That is why the Red Sox were so happy to be playing the Yankees instead, who had none of the qualities that distinguished the Giants. Although a number of Boston players had played in the previous incarnation of the Polo Grounds, many of them in the postseason series between the Giants and Red Sox two years before, none had played in the new facility. And a number of key players, like Hugh Bedient, Buck O'Brien, Hick Cady, and Larry Gardner, had never laid eyes on the place.

The Yankees were compliant before a crowd of twenty-five thousand—many of whom cheered Boston—and played the Red Sox hard. Nevertheless, New York fell twice, 2–1 to Bedient, who nearly threw a no-hitter in the best performance of his career, and 1–0 to Wood. After being staked to a lead in the first inning, Wood had walked a tightrope the rest of the way, bending time and time again before finally securing his shutout, his twenty-ninth victory, and his fourteenth in a row by striking out pitcher George McConnell with the bases loaded and two outs in the final inning. The victory upped Boston's lead to thirteen games, much larger than the margin enjoyed by the Giants. After leading by as many as sixteen games earlier in the season, the defending NL champions had slept like a hare for two months until recently being jolted awake by the discovery that the Chicago Cubs were closing like a tortoise. The Giants responded with a sprint, and now, for the first time all season, the Red Sox players openly began to talk about playing their National League counterparts in the World's Series.

The game was rained out the next day, and it was a happy ball club that boarded the train back to Boston, for the Red Sox were beginning to look forward to clinching the pennant officially. Joe Wood's mother and little sister Zoe were aboard, making their first visit to Boston, and they were joined by Tris Speaker's mother and Jake Stahl's wife. The players had a bit of a party on the train ride back and took particular joy in stealing Tim Murnane's straw summer hat and returning it to him with the top punched out.

GIVEN INFORMATION:
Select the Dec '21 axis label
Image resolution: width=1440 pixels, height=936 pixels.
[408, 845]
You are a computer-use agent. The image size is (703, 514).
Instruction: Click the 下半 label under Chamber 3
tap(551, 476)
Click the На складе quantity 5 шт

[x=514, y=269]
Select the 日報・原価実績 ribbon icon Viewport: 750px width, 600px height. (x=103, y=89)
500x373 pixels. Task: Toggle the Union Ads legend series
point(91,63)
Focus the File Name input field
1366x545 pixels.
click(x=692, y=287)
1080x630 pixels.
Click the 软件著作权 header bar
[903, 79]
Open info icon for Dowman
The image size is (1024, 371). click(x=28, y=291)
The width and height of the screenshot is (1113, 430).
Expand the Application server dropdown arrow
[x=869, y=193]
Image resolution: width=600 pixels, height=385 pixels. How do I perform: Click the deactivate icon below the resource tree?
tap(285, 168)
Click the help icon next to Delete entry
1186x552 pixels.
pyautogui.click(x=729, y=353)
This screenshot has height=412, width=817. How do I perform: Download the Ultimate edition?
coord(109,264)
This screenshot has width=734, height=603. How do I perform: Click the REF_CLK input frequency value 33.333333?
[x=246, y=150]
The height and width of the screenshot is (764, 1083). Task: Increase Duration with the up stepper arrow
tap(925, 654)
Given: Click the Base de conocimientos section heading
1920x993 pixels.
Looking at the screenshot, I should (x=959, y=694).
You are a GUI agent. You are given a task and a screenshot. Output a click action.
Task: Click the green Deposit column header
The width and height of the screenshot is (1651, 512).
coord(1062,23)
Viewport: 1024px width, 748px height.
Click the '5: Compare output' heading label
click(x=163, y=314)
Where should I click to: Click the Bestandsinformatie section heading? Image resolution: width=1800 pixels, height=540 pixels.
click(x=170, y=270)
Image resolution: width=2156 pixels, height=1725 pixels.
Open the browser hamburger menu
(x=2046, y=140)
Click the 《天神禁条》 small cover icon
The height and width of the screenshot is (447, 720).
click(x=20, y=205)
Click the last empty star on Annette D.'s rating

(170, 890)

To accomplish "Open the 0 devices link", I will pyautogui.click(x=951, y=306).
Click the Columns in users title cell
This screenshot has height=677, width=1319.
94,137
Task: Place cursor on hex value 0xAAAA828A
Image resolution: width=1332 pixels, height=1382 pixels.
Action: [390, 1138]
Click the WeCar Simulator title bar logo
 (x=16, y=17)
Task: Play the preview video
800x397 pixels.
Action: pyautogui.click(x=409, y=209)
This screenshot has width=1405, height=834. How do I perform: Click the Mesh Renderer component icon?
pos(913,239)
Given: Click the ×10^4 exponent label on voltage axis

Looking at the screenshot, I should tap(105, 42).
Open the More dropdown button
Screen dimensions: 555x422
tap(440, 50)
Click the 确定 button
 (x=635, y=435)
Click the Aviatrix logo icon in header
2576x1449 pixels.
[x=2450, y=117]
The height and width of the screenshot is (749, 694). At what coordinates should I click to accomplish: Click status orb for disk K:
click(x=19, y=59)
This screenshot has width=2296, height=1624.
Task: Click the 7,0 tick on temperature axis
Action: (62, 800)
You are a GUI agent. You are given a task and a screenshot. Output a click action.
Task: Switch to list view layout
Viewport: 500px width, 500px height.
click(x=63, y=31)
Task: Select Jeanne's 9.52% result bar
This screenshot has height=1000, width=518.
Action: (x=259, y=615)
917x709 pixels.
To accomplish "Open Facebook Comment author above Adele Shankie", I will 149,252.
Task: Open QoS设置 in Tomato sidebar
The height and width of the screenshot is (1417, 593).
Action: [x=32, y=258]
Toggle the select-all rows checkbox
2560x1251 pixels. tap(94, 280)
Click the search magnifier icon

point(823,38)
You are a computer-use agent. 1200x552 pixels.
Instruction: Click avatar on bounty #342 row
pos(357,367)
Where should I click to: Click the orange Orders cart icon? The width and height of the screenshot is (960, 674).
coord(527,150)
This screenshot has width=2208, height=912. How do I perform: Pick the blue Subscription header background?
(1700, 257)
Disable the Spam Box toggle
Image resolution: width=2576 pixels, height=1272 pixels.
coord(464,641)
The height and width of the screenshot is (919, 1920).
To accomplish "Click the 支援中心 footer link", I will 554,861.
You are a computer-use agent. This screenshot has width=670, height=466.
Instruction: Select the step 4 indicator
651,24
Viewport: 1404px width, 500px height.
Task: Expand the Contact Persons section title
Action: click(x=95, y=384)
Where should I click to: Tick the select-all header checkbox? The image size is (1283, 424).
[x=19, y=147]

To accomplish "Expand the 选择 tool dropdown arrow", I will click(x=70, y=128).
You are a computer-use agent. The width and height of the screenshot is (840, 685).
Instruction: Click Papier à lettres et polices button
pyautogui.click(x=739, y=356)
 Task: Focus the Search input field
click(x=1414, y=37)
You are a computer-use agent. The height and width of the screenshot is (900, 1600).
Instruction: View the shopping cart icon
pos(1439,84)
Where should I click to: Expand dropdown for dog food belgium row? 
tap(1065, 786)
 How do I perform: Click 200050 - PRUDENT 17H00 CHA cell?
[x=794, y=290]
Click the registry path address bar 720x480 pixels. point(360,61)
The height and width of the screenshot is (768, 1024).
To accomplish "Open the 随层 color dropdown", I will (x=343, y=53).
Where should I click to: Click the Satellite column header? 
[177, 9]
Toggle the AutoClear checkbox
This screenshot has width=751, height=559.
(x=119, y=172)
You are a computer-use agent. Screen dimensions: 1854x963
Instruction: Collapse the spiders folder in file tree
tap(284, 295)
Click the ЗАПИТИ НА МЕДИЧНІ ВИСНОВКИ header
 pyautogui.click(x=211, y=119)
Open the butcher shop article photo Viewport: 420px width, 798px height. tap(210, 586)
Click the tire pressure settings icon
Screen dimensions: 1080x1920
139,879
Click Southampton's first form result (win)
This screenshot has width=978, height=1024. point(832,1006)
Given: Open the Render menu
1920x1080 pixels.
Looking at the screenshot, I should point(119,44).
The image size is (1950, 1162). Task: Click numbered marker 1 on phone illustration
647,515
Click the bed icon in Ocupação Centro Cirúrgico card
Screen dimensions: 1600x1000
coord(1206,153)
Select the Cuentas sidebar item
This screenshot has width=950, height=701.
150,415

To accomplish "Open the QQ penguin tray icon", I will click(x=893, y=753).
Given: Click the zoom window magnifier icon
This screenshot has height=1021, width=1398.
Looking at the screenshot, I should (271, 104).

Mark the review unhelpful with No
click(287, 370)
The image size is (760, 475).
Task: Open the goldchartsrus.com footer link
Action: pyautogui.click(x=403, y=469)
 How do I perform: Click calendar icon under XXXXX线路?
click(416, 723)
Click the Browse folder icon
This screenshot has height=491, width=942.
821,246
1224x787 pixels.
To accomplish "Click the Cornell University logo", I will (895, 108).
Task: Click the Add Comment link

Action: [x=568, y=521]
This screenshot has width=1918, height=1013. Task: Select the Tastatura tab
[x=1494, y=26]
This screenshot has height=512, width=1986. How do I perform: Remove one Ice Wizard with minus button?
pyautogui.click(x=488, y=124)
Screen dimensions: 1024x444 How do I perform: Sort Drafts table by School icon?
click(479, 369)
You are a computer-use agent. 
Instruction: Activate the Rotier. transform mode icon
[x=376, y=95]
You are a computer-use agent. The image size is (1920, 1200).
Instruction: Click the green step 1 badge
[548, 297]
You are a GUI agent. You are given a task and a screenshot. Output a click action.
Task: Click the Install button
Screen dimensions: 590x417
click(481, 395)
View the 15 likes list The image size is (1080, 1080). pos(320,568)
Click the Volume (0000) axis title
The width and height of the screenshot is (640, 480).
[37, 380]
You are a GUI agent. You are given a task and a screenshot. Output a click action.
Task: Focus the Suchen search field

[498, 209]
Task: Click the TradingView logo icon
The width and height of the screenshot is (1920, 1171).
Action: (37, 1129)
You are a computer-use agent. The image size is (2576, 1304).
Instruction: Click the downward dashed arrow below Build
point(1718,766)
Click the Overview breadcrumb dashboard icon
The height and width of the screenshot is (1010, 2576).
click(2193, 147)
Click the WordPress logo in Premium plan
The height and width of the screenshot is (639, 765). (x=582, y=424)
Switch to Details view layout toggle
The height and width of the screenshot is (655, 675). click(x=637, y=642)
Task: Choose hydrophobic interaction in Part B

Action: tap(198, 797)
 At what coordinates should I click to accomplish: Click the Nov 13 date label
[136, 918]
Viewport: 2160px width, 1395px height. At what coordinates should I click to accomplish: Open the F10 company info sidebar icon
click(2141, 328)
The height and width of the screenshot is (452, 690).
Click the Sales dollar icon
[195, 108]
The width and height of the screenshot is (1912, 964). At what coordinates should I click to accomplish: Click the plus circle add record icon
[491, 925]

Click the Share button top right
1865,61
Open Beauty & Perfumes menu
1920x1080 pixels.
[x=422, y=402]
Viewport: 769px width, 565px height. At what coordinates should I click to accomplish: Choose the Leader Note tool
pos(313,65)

TASKS:
1: Copy the Red Sox passage word for word from "The game was" to "top punched out.".
2: Continue the Red Sox passage from the point where it stops.

ANSWERS TO THE PROBLEMS:
1:
The game was rained out the next day, and it was a happy ball club that boarded the train back to Boston, for the Red Sox were beginning to look forward to clinching the pennant officially. Joe Wood's mother and little sister Zoe were aboard, making their first visit to Boston, and they were joined by Tris Speaker's mother and Jake Stahl's wife. The players had a bit of a party on the train ride back and took particular joy in stealing Tim Murnane's straw summer hat and returning it to him with the top punched out.

2:
When Washington arrived for a three-game set with the Red Sox, Clark Griffith, still smarting over the decision that robbed Johnson of his chance to match Marquard's record, threw down the gauntlet. He announced that he was holding Walter Johnson back until Boston decided to pitch Wood. That way Johnson himself would have the opportunity to prevent Wood from matching his American League record of sixteen straight wins. "I want to give the fans a chance to see those pitchers hitched up and feel sure my man can win the honors," said Griffith. "Johnson's record this season was against all comers, and I want to see Joe Wood tied up with our man." Then Griffith made the challenge a little more personal. "Tell Wood," he sneered, "that we will consider him a coward if he doesn't pitch against Johnson."

To claim publicly that someone was a coward was an insult of the highest order, one that Griffith knew full well could not be ignored. And it was not. As soon as Jake Stahl got wind of it, he didn't waste any time in responding. "All right," he told the press. "Wood will pitch Friday. I had him down for Saturday, but to accommodate Griff we'll make the change and intend to defeat the Senators with Johnson pitching for them." The game was on.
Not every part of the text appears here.